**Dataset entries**
+ + + +

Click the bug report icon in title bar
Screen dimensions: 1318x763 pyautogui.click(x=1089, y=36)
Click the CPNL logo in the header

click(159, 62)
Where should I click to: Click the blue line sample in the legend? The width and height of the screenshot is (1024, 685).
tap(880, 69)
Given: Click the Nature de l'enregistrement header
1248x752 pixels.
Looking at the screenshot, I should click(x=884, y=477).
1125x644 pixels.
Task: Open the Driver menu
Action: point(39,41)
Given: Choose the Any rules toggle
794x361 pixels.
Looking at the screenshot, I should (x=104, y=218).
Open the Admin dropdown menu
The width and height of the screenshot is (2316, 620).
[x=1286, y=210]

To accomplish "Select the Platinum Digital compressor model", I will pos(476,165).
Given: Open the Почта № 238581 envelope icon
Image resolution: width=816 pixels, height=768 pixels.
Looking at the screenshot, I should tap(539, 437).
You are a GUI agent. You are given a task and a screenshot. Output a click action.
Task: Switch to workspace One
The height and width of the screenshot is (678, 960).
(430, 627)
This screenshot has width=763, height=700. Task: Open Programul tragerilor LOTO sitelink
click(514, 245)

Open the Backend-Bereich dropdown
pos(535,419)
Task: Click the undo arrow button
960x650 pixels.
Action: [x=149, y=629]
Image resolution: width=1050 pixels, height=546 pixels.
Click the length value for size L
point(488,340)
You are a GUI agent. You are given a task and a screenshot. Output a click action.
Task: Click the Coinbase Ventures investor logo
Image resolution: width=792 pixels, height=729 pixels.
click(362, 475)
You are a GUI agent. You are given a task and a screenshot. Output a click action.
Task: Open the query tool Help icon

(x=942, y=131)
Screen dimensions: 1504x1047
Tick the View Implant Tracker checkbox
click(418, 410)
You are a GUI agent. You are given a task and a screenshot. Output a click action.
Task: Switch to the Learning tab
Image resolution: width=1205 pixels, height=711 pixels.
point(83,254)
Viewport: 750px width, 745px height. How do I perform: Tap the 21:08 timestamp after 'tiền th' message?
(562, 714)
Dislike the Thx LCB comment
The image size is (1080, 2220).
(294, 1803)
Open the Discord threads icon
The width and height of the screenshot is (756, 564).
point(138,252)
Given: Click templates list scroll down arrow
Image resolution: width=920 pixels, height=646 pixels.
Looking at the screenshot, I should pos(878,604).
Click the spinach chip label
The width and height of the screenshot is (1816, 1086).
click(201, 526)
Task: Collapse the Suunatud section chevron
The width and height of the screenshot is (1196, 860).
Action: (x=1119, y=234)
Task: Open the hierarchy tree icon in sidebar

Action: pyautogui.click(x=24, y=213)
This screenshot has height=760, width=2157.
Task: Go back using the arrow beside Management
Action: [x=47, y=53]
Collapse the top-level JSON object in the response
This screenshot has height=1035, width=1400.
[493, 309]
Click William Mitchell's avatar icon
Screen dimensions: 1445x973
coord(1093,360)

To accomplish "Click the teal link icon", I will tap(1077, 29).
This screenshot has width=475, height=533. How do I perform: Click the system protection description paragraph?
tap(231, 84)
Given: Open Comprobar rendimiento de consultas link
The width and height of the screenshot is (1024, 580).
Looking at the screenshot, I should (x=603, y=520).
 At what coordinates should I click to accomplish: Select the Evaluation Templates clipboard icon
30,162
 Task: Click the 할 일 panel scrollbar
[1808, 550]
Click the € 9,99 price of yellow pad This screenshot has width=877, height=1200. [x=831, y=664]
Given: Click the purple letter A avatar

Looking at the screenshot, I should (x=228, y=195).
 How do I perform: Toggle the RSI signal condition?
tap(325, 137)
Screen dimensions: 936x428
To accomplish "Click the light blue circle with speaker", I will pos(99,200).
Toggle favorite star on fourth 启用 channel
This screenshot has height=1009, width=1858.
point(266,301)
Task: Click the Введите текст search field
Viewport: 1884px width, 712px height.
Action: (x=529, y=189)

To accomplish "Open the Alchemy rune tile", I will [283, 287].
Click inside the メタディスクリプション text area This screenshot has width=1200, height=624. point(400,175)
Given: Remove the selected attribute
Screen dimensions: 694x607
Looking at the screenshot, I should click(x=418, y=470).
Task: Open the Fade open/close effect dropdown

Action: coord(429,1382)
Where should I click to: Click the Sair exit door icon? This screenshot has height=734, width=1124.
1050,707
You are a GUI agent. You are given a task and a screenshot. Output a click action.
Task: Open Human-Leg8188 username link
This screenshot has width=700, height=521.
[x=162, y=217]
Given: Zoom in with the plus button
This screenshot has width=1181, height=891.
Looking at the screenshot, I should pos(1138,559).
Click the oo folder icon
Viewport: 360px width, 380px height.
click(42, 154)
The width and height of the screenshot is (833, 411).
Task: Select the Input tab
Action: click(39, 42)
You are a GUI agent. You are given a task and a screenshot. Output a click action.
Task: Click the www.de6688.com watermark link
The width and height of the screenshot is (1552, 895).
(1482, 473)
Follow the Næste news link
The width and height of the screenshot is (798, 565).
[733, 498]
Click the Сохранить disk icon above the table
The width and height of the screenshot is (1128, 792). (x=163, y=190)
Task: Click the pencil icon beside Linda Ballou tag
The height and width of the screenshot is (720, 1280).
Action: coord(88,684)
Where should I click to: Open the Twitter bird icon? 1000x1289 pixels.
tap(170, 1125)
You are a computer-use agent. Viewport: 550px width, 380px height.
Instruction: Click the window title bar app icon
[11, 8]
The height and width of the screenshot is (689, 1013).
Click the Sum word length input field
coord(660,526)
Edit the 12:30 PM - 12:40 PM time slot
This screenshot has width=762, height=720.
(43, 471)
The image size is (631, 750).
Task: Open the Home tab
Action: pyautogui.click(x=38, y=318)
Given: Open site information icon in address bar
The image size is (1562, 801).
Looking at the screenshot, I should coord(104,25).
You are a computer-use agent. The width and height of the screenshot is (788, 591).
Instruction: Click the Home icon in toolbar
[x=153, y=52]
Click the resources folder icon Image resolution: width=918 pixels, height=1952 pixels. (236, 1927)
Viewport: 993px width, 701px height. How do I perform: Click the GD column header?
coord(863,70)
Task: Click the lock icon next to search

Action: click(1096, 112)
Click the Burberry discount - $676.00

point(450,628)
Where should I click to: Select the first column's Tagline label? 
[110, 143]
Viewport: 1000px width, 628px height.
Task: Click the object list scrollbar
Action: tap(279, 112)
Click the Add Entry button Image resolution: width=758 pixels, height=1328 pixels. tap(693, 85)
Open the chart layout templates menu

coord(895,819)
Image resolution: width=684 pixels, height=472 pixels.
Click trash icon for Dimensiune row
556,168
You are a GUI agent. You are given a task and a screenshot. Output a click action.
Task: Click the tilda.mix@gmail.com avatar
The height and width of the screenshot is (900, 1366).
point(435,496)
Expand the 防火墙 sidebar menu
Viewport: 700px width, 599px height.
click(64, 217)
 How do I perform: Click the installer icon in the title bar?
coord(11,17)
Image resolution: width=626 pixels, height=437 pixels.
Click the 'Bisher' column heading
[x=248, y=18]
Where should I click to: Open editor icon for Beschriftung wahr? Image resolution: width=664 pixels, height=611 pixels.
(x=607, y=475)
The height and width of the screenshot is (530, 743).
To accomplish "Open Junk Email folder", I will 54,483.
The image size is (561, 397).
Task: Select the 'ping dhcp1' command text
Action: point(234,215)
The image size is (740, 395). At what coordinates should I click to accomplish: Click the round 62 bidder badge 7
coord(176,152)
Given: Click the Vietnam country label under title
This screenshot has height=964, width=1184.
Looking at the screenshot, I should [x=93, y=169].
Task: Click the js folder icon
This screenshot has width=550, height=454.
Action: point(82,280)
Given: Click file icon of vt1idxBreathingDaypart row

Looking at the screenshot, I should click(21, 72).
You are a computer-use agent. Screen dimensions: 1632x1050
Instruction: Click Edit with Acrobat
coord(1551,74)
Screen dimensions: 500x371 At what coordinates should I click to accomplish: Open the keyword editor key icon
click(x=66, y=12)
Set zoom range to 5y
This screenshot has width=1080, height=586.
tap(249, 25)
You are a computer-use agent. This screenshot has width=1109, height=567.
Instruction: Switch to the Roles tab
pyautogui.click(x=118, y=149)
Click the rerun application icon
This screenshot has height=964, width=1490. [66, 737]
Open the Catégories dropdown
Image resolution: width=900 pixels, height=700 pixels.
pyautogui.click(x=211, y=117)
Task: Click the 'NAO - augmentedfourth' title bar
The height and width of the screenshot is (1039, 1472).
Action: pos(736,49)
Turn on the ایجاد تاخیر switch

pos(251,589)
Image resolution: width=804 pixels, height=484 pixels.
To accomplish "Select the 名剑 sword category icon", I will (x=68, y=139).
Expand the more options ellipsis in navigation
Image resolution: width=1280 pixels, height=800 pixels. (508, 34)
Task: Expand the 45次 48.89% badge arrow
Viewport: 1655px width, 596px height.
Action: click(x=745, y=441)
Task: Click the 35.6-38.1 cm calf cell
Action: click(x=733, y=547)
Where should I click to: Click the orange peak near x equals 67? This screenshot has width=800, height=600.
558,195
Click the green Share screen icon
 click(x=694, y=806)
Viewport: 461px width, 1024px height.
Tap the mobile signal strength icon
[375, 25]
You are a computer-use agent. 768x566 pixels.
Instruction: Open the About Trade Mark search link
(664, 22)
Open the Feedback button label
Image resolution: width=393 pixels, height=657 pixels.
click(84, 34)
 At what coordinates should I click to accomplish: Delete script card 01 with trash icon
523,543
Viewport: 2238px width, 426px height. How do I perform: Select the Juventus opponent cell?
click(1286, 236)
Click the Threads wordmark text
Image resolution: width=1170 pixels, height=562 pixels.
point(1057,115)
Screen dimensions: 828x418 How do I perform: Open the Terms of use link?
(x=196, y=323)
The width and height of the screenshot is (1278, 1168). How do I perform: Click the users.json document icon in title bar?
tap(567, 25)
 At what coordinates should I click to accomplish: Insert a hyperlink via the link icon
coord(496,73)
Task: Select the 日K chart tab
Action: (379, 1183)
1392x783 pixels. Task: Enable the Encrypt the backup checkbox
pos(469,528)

+ + + +

**WHAT THIS TASK INVOLVES**
Reproduce the entries above exactly, but only the lines between the line holding "Task: Expand the 45次 48.89% badge arrow" and the line holding "You are a computer-use agent. 768x566 pixels.", inclusive.

**ANSWER FOR THIS EXERCISE**
Task: Expand the 45次 48.89% badge arrow
Viewport: 1655px width, 596px height.
Action: click(x=745, y=441)
Task: Click the 35.6-38.1 cm calf cell
Action: click(x=733, y=547)
Where should I click to: Click the orange peak near x equals 67? This screenshot has width=800, height=600.
558,195
Click the green Share screen icon
 click(x=694, y=806)
Viewport: 461px width, 1024px height.
Tap the mobile signal strength icon
[375, 25]
You are a computer-use agent. 768x566 pixels.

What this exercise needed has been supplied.